__Exercise aim__.
Lines below starting with the line with "Task: Close the Ereignis bearbeiten dialog" and going on through the line with "Expand the tweet" must be output exactly; the rest of the records must be left out.

↓↓↓

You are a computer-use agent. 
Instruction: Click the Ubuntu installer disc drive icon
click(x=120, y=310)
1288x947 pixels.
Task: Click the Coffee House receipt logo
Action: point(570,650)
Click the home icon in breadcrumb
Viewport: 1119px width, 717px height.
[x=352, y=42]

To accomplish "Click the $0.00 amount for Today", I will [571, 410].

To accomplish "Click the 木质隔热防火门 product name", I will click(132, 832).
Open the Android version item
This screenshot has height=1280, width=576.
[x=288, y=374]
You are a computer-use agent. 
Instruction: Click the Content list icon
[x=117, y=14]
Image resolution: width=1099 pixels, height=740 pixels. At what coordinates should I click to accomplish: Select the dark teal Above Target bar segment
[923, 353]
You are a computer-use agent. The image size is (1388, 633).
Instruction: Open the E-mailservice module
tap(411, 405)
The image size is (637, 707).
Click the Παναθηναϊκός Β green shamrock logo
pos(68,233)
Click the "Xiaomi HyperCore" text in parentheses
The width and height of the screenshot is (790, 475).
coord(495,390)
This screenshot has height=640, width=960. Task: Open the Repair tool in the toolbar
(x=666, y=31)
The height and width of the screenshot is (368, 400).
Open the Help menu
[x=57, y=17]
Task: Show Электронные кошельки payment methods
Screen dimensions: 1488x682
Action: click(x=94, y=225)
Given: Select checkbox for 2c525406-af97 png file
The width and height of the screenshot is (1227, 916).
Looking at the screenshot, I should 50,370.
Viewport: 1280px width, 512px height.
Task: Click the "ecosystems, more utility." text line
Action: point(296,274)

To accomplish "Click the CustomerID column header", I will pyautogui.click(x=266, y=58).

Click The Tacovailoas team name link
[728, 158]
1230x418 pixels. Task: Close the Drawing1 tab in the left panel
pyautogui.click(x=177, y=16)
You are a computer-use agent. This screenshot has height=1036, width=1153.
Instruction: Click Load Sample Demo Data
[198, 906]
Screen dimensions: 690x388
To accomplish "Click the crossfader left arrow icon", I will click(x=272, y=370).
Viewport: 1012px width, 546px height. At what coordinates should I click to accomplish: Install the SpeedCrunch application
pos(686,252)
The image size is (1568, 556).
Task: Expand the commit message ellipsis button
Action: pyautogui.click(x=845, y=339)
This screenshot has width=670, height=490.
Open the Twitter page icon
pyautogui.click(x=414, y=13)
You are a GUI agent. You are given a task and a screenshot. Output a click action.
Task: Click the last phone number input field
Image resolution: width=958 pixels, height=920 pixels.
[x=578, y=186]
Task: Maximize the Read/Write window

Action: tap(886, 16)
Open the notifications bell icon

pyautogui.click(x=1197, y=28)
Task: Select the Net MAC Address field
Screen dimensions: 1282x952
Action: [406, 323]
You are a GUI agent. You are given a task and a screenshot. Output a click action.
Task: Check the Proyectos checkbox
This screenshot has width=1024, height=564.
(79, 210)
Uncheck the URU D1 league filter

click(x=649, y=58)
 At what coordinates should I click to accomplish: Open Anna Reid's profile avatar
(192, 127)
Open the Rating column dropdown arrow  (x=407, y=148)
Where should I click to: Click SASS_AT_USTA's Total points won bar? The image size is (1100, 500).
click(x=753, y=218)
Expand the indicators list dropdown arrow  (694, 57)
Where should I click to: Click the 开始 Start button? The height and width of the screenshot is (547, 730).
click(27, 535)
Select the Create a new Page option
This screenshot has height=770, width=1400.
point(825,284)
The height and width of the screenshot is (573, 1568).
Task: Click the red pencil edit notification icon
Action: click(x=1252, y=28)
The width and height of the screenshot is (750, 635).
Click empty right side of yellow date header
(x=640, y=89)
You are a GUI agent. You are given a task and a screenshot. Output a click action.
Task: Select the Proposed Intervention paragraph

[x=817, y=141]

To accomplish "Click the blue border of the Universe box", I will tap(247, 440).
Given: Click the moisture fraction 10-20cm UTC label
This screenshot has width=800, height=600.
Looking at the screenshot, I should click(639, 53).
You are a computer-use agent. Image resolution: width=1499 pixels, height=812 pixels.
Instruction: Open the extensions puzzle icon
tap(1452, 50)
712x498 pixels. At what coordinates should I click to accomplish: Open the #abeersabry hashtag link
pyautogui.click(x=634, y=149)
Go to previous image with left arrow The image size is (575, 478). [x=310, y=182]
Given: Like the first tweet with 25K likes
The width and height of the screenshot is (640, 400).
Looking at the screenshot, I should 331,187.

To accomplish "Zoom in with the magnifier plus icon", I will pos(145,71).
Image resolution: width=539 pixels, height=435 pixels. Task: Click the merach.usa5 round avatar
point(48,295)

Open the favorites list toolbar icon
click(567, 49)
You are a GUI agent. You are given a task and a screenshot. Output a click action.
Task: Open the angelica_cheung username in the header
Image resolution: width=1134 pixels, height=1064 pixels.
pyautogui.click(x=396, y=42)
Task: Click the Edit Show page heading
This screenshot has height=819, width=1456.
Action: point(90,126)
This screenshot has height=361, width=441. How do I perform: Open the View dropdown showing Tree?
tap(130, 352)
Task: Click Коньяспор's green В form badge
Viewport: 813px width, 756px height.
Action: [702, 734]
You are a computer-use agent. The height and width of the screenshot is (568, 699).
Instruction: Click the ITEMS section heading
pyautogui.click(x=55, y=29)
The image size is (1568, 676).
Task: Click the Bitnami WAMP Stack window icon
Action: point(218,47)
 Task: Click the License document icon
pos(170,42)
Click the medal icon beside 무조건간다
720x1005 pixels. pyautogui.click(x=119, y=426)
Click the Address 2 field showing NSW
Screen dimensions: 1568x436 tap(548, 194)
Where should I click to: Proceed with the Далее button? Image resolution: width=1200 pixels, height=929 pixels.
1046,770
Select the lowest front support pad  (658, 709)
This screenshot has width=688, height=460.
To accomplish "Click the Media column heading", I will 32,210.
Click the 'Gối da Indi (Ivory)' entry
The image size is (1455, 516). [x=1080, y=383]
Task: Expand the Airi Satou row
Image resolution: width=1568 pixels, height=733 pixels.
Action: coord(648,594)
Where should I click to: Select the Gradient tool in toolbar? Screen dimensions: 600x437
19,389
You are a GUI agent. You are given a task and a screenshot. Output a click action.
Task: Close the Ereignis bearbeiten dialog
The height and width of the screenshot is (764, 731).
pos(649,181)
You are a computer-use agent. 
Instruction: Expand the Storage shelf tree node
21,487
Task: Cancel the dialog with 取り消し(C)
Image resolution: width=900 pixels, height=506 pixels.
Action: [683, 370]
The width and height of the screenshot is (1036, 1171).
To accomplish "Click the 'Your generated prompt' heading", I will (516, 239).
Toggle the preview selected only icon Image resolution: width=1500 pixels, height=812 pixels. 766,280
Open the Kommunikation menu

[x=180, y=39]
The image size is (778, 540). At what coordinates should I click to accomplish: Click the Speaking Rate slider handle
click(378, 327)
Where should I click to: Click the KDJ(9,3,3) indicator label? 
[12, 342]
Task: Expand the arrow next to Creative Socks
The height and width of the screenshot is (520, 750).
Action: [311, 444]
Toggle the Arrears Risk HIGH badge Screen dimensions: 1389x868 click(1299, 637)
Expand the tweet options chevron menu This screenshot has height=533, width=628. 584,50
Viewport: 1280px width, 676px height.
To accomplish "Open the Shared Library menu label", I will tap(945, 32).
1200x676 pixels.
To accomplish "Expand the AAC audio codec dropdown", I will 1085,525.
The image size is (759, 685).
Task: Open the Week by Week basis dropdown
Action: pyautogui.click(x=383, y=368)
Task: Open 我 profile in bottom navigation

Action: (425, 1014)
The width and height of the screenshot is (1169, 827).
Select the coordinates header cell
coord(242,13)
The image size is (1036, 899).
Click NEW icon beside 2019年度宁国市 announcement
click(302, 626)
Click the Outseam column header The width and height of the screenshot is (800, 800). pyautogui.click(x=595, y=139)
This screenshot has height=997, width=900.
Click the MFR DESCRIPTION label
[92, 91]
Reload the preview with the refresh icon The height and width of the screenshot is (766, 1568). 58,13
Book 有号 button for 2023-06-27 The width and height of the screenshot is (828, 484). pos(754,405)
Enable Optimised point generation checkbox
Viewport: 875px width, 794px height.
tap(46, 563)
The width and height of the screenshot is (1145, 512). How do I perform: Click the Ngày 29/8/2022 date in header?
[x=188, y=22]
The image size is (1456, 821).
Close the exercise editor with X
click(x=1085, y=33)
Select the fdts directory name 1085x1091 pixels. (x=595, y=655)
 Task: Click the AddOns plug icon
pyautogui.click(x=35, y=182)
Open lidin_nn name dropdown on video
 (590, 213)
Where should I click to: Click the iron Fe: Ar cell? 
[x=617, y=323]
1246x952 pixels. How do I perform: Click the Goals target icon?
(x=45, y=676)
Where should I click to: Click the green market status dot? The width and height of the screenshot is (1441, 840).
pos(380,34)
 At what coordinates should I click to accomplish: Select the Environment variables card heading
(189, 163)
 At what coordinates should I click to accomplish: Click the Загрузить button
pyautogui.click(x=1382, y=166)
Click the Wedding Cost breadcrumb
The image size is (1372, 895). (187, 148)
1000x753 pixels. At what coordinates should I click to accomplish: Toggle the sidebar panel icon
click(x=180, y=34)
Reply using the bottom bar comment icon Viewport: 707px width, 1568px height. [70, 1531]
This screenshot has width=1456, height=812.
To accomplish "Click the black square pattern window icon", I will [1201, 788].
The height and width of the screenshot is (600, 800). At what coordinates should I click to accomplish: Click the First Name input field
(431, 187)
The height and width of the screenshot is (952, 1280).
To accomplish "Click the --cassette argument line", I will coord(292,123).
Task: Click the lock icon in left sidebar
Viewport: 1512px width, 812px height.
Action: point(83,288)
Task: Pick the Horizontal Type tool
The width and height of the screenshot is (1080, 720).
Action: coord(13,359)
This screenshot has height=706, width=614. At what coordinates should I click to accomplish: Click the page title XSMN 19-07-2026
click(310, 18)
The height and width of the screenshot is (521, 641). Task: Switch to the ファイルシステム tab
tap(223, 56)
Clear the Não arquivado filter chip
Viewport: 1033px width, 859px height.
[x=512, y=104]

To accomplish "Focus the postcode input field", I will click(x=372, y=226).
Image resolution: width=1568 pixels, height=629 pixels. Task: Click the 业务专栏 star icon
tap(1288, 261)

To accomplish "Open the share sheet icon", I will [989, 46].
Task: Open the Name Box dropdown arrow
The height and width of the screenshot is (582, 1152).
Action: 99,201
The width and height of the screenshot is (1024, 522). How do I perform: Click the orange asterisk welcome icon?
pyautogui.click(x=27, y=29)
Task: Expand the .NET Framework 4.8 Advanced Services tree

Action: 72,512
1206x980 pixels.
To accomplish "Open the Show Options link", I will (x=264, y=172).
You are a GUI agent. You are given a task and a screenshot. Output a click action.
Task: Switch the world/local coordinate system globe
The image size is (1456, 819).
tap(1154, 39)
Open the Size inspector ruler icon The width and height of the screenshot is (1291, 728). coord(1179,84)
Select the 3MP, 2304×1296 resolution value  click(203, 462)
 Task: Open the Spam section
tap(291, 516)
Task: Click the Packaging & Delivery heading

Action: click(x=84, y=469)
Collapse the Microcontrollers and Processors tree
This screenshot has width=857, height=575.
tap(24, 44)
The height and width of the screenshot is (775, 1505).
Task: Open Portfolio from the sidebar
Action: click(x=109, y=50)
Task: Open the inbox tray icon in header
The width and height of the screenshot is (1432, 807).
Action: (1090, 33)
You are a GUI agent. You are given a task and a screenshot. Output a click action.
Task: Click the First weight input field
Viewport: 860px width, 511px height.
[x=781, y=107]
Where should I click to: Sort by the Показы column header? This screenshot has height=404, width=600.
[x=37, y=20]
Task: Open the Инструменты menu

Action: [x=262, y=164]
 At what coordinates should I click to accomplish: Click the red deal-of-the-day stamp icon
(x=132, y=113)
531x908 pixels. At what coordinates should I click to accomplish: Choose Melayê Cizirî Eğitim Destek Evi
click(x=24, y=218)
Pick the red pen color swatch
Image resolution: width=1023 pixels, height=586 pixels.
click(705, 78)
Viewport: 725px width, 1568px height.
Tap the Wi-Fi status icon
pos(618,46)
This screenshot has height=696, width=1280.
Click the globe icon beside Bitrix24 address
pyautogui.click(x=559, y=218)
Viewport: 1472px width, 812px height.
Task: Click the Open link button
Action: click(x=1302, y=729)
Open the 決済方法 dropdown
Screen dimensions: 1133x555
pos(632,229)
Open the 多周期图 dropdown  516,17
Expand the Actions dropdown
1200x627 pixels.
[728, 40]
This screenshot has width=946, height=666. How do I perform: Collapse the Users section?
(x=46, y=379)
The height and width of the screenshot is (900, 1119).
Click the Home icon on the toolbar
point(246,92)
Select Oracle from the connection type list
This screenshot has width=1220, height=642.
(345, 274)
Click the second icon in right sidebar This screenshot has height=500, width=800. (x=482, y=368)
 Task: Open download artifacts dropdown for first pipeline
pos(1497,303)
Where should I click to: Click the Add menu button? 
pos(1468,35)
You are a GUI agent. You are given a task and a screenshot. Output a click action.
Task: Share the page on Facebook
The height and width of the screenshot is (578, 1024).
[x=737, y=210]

↑↑↑

__Solution below__.
Task: Close the Ereignis bearbeiten dialog
The height and width of the screenshot is (764, 731).
pos(649,181)
You are a computer-use agent. 
Instruction: Expand the Storage shelf tree node
21,487
Task: Cancel the dialog with 取り消し(C)
Image resolution: width=900 pixels, height=506 pixels.
Action: [683, 370]
The width and height of the screenshot is (1036, 1171).
To accomplish "Click the 'Your generated prompt' heading", I will (516, 239).
Toggle the preview selected only icon Image resolution: width=1500 pixels, height=812 pixels. 766,280
Open the Kommunikation menu

[x=180, y=39]
The image size is (778, 540). At what coordinates should I click to accomplish: Click the Speaking Rate slider handle
click(378, 327)
Where should I click to: Click the KDJ(9,3,3) indicator label? 
[12, 342]
Task: Expand the arrow next to Creative Socks
The height and width of the screenshot is (520, 750).
Action: [311, 444]
Toggle the Arrears Risk HIGH badge Screen dimensions: 1389x868 click(1299, 637)
Expand the tweet options chevron menu This screenshot has height=533, width=628. 584,50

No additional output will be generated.